**YOUR INSTRUCTIONS:** The answer should consist of every line of the material, repeated verbatim.

**GIVEN INFORMATION:**
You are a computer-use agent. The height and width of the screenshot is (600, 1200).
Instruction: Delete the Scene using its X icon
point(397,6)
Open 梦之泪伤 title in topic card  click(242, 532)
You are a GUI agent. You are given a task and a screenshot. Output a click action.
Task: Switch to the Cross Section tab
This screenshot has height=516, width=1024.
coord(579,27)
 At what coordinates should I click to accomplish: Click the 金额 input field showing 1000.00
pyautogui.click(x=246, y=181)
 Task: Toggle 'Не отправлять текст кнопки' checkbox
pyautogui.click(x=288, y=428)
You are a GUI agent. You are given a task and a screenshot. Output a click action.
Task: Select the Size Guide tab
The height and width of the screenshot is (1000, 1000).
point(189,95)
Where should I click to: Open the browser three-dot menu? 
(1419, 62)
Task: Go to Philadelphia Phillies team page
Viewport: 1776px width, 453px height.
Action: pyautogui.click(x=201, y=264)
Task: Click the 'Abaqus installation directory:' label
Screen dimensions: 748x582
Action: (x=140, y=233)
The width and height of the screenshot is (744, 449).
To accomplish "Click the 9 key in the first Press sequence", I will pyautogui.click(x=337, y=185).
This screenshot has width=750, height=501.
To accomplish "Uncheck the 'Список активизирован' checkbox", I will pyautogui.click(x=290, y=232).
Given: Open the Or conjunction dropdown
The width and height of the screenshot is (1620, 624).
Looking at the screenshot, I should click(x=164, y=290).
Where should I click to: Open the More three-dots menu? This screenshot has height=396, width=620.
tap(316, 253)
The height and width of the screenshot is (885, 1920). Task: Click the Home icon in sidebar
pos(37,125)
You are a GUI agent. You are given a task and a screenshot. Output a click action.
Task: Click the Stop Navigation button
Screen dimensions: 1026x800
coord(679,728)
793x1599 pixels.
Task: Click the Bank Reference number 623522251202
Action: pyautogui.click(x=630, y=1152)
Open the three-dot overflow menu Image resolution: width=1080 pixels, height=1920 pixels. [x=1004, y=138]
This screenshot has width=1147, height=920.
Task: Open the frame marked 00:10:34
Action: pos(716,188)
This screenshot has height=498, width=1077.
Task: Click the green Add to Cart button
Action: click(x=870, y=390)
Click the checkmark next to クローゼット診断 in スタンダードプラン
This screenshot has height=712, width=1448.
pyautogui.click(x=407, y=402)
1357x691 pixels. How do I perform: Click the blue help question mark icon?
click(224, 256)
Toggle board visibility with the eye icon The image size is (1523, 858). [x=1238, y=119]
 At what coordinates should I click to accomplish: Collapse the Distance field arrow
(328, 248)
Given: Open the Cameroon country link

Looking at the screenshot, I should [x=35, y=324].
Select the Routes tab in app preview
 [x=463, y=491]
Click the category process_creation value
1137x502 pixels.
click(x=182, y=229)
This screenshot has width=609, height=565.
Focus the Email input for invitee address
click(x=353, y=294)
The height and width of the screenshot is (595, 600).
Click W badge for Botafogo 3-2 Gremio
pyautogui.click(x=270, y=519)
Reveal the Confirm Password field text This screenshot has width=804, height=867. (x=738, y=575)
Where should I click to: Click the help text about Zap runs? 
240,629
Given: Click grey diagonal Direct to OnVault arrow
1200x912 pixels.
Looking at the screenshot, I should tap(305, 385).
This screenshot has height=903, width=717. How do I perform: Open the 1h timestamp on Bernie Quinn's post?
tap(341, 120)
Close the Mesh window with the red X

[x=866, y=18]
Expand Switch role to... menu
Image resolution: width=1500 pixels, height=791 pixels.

**OUTPUT OF THE EXERCISE:**
You are a computer-use agent. The height and width of the screenshot is (600, 1200).
Instruction: Delete the Scene using its X icon
point(397,6)
Open 梦之泪伤 title in topic card  click(242, 532)
You are a GUI agent. You are given a task and a screenshot. Output a click action.
Task: Switch to the Cross Section tab
This screenshot has height=516, width=1024.
coord(579,27)
 At what coordinates should I click to accomplish: Click the 金额 input field showing 1000.00
pyautogui.click(x=246, y=181)
 Task: Toggle 'Не отправлять текст кнопки' checkbox
pyautogui.click(x=288, y=428)
You are a GUI agent. You are given a task and a screenshot. Output a click action.
Task: Select the Size Guide tab
The height and width of the screenshot is (1000, 1000).
point(189,95)
Where should I click to: Open the browser three-dot menu? 
(1419, 62)
Task: Go to Philadelphia Phillies team page
Viewport: 1776px width, 453px height.
Action: pyautogui.click(x=201, y=264)
Task: Click the 'Abaqus installation directory:' label
Screen dimensions: 748x582
Action: (x=140, y=233)
The width and height of the screenshot is (744, 449).
To accomplish "Click the 9 key in the first Press sequence", I will pyautogui.click(x=337, y=185).
This screenshot has width=750, height=501.
To accomplish "Uncheck the 'Список активизирован' checkbox", I will pyautogui.click(x=290, y=232).
Given: Open the Or conjunction dropdown
The width and height of the screenshot is (1620, 624).
Looking at the screenshot, I should click(x=164, y=290).
Where should I click to: Open the More three-dots menu? This screenshot has height=396, width=620.
tap(316, 253)
The height and width of the screenshot is (885, 1920). Task: Click the Home icon in sidebar
pos(37,125)
You are a GUI agent. You are given a task and a screenshot. Output a click action.
Task: Click the Stop Navigation button
Screen dimensions: 1026x800
coord(679,728)
793x1599 pixels.
Task: Click the Bank Reference number 623522251202
Action: pyautogui.click(x=630, y=1152)
Open the three-dot overflow menu Image resolution: width=1080 pixels, height=1920 pixels. [x=1004, y=138]
This screenshot has width=1147, height=920.
Task: Open the frame marked 00:10:34
Action: pos(716,188)
This screenshot has height=498, width=1077.
Task: Click the green Add to Cart button
Action: click(x=870, y=390)
Click the checkmark next to クローゼット診断 in スタンダードプラン
This screenshot has height=712, width=1448.
pyautogui.click(x=407, y=402)
1357x691 pixels. How do I perform: Click the blue help question mark icon?
click(224, 256)
Toggle board visibility with the eye icon The image size is (1523, 858). [x=1238, y=119]
 At what coordinates should I click to accomplish: Collapse the Distance field arrow
(328, 248)
Given: Open the Cameroon country link

Looking at the screenshot, I should [x=35, y=324].
Select the Routes tab in app preview
 [x=463, y=491]
Click the category process_creation value
1137x502 pixels.
click(x=182, y=229)
This screenshot has width=609, height=565.
Focus the Email input for invitee address
click(x=353, y=294)
The height and width of the screenshot is (595, 600).
Click W badge for Botafogo 3-2 Gremio
pyautogui.click(x=270, y=519)
Reveal the Confirm Password field text This screenshot has width=804, height=867. (x=738, y=575)
Where should I click to: Click the help text about Zap runs? 
240,629
Given: Click grey diagonal Direct to OnVault arrow
1200x912 pixels.
Looking at the screenshot, I should tap(305, 385).
This screenshot has height=903, width=717. How do I perform: Open the 1h timestamp on Bernie Quinn's post?
tap(341, 120)
Close the Mesh window with the red X

[x=866, y=18]
Expand Switch role to... menu
Image resolution: width=1500 pixels, height=791 pixels.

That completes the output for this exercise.